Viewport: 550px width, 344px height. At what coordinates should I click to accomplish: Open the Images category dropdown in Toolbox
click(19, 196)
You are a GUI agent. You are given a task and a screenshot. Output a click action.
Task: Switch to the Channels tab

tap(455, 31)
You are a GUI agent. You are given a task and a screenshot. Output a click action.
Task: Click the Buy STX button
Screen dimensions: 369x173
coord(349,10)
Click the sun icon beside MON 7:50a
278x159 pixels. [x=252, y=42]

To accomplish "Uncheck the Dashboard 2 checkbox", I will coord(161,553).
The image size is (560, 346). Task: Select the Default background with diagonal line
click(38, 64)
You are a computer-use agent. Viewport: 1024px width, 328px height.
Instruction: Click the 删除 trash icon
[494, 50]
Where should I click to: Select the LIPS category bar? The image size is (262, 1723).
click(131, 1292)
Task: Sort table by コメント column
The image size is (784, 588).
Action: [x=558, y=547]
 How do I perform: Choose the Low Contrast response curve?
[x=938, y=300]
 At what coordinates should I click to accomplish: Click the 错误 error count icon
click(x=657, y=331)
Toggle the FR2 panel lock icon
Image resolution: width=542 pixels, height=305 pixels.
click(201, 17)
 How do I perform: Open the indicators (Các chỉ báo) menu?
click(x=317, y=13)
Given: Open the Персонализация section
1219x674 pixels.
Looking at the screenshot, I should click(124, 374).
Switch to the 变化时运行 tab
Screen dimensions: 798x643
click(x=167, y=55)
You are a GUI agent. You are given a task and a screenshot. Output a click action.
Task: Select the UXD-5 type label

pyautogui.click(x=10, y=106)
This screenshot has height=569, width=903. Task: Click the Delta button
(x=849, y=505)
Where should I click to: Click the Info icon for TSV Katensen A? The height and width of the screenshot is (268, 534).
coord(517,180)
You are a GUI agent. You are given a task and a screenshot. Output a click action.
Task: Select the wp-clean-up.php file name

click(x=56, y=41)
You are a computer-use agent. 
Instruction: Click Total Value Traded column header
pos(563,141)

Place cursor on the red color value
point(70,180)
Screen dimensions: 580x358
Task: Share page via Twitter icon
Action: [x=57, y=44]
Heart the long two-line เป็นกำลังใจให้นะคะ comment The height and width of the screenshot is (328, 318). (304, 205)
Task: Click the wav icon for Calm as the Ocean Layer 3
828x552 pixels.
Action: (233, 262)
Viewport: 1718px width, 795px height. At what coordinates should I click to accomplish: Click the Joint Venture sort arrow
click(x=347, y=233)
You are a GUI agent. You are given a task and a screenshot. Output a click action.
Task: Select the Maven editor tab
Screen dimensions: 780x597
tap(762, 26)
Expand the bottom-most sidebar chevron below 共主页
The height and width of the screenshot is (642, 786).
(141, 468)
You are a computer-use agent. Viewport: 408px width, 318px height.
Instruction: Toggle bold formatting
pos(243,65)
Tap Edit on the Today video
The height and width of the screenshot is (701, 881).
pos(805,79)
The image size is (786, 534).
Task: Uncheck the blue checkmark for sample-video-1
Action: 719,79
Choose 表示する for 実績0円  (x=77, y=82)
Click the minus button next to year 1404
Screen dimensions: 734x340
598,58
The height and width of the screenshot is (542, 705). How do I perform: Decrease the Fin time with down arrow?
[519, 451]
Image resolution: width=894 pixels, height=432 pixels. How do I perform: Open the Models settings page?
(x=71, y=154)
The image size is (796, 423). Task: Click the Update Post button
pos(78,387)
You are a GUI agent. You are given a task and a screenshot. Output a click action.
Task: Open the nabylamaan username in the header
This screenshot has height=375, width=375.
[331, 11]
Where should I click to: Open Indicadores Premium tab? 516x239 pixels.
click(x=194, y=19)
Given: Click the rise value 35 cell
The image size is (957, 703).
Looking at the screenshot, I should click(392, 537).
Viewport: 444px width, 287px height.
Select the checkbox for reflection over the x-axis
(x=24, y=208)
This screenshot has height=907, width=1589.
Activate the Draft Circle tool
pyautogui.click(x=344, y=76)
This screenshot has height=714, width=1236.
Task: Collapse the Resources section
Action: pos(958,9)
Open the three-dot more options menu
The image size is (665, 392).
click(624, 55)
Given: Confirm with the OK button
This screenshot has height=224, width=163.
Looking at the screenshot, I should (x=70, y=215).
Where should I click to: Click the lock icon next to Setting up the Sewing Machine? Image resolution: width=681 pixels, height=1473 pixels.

◆ **What is expected**:
Repeat the material above exactly and in full.

◆ **Response for this exercise**:
Viewport: 550px width, 344px height. At what coordinates should I click to accomplish: Open the Images category dropdown in Toolbox
click(19, 196)
You are a GUI agent. You are given a task and a screenshot. Output a click action.
Task: Switch to the Channels tab

tap(455, 31)
You are a GUI agent. You are given a task and a screenshot. Output a click action.
Task: Click the Buy STX button
Screen dimensions: 369x173
coord(349,10)
Click the sun icon beside MON 7:50a
278x159 pixels. [x=252, y=42]

To accomplish "Uncheck the Dashboard 2 checkbox", I will coord(161,553).
The image size is (560, 346). Task: Select the Default background with diagonal line
click(38, 64)
You are a computer-use agent. Viewport: 1024px width, 328px height.
Instruction: Click the 删除 trash icon
[494, 50]
Where should I click to: Select the LIPS category bar? The image size is (262, 1723).
click(131, 1292)
Task: Sort table by コメント column
The image size is (784, 588).
Action: [x=558, y=547]
 How do I perform: Choose the Low Contrast response curve?
[x=938, y=300]
 At what coordinates should I click to accomplish: Click the 错误 error count icon
click(x=657, y=331)
Toggle the FR2 panel lock icon
Image resolution: width=542 pixels, height=305 pixels.
click(201, 17)
 How do I perform: Open the indicators (Các chỉ báo) menu?
click(x=317, y=13)
Given: Open the Персонализация section
1219x674 pixels.
Looking at the screenshot, I should click(124, 374).
Switch to the 变化时运行 tab
Screen dimensions: 798x643
click(x=167, y=55)
You are a GUI agent. You are given a task and a screenshot. Output a click action.
Task: Select the UXD-5 type label

pyautogui.click(x=10, y=106)
This screenshot has height=569, width=903. Task: Click the Delta button
(x=849, y=505)
Where should I click to: Click the Info icon for TSV Katensen A? The height and width of the screenshot is (268, 534).
coord(517,180)
You are a GUI agent. You are given a task and a screenshot. Output a click action.
Task: Select the wp-clean-up.php file name

click(x=56, y=41)
You are a computer-use agent. 
Instruction: Click Total Value Traded column header
pos(563,141)

Place cursor on the red color value
point(70,180)
Screen dimensions: 580x358
Task: Share page via Twitter icon
Action: [x=57, y=44]
Heart the long two-line เป็นกำลังใจให้นะคะ comment The height and width of the screenshot is (328, 318). (304, 205)
Task: Click the wav icon for Calm as the Ocean Layer 3
828x552 pixels.
Action: (233, 262)
Viewport: 1718px width, 795px height. At what coordinates should I click to accomplish: Click the Joint Venture sort arrow
click(x=347, y=233)
You are a GUI agent. You are given a task and a screenshot. Output a click action.
Task: Select the Maven editor tab
Screen dimensions: 780x597
tap(762, 26)
Expand the bottom-most sidebar chevron below 共主页
The height and width of the screenshot is (642, 786).
(141, 468)
You are a computer-use agent. Viewport: 408px width, 318px height.
Instruction: Toggle bold formatting
pos(243,65)
Tap Edit on the Today video
The height and width of the screenshot is (701, 881).
pos(805,79)
The image size is (786, 534).
Task: Uncheck the blue checkmark for sample-video-1
Action: 719,79
Choose 表示する for 実績0円  (x=77, y=82)
Click the minus button next to year 1404
Screen dimensions: 734x340
598,58
The height and width of the screenshot is (542, 705). How do I perform: Decrease the Fin time with down arrow?
[519, 451]
Image resolution: width=894 pixels, height=432 pixels. How do I perform: Open the Models settings page?
(x=71, y=154)
The image size is (796, 423). Task: Click the Update Post button
pos(78,387)
You are a GUI agent. You are given a task and a screenshot. Output a click action.
Task: Open the nabylamaan username in the header
This screenshot has height=375, width=375.
[331, 11]
Where should I click to: Open Indicadores Premium tab? 516x239 pixels.
click(x=194, y=19)
Given: Click the rise value 35 cell
The image size is (957, 703).
Looking at the screenshot, I should click(392, 537).
Viewport: 444px width, 287px height.
Select the checkbox for reflection over the x-axis
(x=24, y=208)
This screenshot has height=907, width=1589.
Activate the Draft Circle tool
pyautogui.click(x=344, y=76)
This screenshot has height=714, width=1236.
Task: Collapse the Resources section
Action: pos(958,9)
Open the three-dot more options menu
The image size is (665, 392).
click(624, 55)
Given: Confirm with the OK button
This screenshot has height=224, width=163.
Looking at the screenshot, I should (x=70, y=215).
Where should I click to: Click the lock icon next to Setting up the Sewing Machine? Image resolution: width=681 pixels, height=1473 pixels.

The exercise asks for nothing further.